■ Given text

===

FAQ: Top 9 questions about automated investing and robo-advisors

Investing in your values

Find answers to your top questions about robo-advisors and automated investing.

Automated investing services, sometimes called robo-advisors, have been around for several years, but they’re still fairly new in the world of investing. They’re gaining popularity due to their availability, ease of use, and consistent investment returns driven by advanced algorithms.

When you start an account with a robo-advisor or automated investing service, you’ll typically answer a series of questions designed to customize your investments to your goals and risk tolerance. Then, the robo-advisor will build an investment portfolio for you and manage your investments over time. This could mean not only choosing stocks or exchange-traded funds (ETFs) to invest in, but also rebalancing your portfolio or offering tax-loss harvesting services, should you need them.

Just getting started—or wanting to learn more about automated investing? Here are some key insights about robo-advisors, with some specifics about Truist Invest Pro in particular.

1. What’s the difference between a robo-advisor, robo-investing, and automated investing?

There’s no substantive difference. Those different terms refer to the same thing: an investment platform that’s automated and managed by a computer algorithm and software.

===

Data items
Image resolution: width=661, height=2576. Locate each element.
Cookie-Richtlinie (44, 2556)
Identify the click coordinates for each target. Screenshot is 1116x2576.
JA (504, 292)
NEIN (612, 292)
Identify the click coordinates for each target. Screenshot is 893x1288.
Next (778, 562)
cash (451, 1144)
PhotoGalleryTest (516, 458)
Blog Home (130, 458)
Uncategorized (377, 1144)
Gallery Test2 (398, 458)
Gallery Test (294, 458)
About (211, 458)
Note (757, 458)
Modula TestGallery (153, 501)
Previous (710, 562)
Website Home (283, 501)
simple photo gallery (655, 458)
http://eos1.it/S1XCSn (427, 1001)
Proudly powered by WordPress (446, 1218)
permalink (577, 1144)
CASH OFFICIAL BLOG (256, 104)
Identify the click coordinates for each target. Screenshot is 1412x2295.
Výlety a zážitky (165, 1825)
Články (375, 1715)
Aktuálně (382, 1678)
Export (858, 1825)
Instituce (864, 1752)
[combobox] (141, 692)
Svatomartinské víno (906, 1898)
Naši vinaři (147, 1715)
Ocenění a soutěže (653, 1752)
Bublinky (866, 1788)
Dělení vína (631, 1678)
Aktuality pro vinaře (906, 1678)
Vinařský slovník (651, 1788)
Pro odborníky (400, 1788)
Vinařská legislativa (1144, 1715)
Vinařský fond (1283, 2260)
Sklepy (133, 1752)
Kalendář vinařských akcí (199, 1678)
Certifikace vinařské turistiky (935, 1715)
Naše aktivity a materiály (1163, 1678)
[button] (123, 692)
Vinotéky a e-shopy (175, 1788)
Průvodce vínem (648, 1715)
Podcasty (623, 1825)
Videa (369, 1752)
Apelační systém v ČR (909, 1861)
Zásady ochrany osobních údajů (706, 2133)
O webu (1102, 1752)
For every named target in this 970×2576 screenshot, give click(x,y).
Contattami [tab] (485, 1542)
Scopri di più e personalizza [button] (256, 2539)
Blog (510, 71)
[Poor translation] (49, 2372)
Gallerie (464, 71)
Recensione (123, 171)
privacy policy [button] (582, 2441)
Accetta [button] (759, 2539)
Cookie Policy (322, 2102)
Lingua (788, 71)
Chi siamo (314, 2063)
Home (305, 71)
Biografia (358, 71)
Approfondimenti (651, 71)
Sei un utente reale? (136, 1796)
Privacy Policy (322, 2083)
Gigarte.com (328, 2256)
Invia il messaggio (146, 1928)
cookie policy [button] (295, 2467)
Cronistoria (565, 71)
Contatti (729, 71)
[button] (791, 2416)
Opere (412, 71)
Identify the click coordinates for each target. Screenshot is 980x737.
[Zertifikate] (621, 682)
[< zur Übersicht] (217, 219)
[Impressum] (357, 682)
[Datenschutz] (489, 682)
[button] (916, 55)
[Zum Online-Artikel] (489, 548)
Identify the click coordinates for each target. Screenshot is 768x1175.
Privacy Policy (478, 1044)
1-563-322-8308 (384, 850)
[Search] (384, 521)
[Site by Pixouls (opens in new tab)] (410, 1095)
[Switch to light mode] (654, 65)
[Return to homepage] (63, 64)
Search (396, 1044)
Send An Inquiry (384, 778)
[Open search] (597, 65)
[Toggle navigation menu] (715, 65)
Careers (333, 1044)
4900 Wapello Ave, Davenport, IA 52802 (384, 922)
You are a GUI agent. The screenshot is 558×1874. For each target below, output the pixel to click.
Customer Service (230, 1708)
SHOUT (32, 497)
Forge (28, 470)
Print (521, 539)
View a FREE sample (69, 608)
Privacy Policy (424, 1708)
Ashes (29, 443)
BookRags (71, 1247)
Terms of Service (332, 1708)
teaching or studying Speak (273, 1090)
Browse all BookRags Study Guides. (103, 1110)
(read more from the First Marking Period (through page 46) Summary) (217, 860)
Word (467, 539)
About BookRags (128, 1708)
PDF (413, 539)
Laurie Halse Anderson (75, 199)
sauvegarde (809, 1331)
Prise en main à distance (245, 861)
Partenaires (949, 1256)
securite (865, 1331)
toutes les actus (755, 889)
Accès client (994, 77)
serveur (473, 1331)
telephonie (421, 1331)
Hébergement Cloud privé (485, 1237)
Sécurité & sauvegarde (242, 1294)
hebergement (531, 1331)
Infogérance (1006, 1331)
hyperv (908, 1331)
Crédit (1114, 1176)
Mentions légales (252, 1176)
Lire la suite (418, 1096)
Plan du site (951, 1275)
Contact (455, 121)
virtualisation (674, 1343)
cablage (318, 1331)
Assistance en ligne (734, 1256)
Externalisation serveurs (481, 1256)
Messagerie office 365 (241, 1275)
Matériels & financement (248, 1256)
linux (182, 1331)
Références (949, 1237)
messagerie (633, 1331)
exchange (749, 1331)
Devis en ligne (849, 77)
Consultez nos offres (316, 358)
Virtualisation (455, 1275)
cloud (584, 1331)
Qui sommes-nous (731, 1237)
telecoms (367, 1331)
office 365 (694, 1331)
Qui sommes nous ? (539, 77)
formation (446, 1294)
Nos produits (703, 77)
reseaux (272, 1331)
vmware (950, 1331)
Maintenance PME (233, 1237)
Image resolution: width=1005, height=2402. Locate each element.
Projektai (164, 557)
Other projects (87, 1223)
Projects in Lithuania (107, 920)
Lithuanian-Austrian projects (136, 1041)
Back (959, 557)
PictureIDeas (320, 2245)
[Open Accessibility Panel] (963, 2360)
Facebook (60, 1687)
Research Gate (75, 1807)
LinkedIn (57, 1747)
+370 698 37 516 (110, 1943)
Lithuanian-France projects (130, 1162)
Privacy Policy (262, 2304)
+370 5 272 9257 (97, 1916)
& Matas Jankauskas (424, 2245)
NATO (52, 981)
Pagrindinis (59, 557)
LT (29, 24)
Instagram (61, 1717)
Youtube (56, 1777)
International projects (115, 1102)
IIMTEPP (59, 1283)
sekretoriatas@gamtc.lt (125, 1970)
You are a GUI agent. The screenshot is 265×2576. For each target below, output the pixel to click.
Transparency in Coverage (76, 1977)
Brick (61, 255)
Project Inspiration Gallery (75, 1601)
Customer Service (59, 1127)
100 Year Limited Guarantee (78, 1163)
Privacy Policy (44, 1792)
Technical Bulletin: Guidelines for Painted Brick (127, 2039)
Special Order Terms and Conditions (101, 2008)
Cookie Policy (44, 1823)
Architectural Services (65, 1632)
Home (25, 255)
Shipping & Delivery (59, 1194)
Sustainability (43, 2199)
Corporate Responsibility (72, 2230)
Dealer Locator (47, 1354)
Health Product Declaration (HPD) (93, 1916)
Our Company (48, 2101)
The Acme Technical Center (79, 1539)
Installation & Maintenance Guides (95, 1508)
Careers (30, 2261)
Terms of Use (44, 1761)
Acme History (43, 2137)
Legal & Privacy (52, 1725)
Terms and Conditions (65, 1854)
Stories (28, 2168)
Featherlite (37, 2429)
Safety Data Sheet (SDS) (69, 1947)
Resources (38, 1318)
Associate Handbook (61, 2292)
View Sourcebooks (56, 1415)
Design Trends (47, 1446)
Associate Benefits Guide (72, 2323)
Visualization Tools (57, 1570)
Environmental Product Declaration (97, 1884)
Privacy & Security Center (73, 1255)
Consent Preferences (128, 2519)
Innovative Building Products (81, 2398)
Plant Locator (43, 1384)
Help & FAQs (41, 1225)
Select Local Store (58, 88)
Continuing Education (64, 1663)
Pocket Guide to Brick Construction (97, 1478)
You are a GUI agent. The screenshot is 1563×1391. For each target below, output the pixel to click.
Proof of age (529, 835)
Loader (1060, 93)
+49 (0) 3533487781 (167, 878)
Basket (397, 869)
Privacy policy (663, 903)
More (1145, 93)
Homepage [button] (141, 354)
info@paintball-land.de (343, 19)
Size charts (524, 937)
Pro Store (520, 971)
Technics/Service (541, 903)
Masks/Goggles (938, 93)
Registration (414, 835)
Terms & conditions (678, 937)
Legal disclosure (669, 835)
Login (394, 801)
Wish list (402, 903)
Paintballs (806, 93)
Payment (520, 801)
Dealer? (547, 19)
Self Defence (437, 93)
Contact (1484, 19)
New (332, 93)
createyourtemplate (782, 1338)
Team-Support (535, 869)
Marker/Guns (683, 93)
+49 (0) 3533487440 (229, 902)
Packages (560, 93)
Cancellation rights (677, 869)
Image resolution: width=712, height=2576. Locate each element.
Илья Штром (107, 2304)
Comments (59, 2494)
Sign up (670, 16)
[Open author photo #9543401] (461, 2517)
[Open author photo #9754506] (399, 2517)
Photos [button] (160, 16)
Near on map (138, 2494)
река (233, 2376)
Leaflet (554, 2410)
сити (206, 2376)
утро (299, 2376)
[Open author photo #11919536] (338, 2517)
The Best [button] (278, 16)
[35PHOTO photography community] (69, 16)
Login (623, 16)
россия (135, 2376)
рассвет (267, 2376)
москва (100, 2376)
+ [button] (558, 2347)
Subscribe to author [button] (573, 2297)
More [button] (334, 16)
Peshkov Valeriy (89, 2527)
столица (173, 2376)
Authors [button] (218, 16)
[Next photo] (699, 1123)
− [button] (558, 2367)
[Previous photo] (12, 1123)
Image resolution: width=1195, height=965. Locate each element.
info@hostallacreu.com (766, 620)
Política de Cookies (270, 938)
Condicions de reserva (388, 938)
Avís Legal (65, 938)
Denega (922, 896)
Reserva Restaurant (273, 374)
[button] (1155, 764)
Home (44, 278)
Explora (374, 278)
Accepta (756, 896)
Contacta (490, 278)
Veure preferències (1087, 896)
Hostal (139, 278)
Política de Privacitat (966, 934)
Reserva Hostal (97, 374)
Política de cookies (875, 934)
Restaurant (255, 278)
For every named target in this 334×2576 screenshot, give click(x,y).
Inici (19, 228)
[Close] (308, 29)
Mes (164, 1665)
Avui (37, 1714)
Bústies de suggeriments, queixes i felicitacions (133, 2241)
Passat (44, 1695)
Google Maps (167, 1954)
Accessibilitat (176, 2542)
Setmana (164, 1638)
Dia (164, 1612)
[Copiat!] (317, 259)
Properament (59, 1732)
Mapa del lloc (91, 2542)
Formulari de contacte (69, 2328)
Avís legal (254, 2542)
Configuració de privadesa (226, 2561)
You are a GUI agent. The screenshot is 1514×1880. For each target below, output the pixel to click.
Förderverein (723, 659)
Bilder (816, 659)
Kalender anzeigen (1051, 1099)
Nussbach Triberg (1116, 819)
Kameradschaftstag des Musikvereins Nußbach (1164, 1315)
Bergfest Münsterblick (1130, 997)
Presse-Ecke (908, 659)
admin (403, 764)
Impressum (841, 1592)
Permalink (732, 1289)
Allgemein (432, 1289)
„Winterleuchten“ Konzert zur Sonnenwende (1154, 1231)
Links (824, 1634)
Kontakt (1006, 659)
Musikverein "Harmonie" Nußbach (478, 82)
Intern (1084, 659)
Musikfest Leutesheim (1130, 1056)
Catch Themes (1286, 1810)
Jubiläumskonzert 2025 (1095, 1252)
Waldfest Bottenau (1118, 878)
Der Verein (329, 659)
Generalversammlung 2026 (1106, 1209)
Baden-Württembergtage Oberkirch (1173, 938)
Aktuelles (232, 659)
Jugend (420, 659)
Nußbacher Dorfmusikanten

===

■ Problem description
Can you echo the robo-advisor FAQ text from "Just getting started—or" up to and including "Pro in particular.", word for word?

■ Output of the exercise
Just getting started—or wanting to learn more about automated investing? Here are some key insights about robo-advisors, with some specifics about Truist Invest Pro in particular.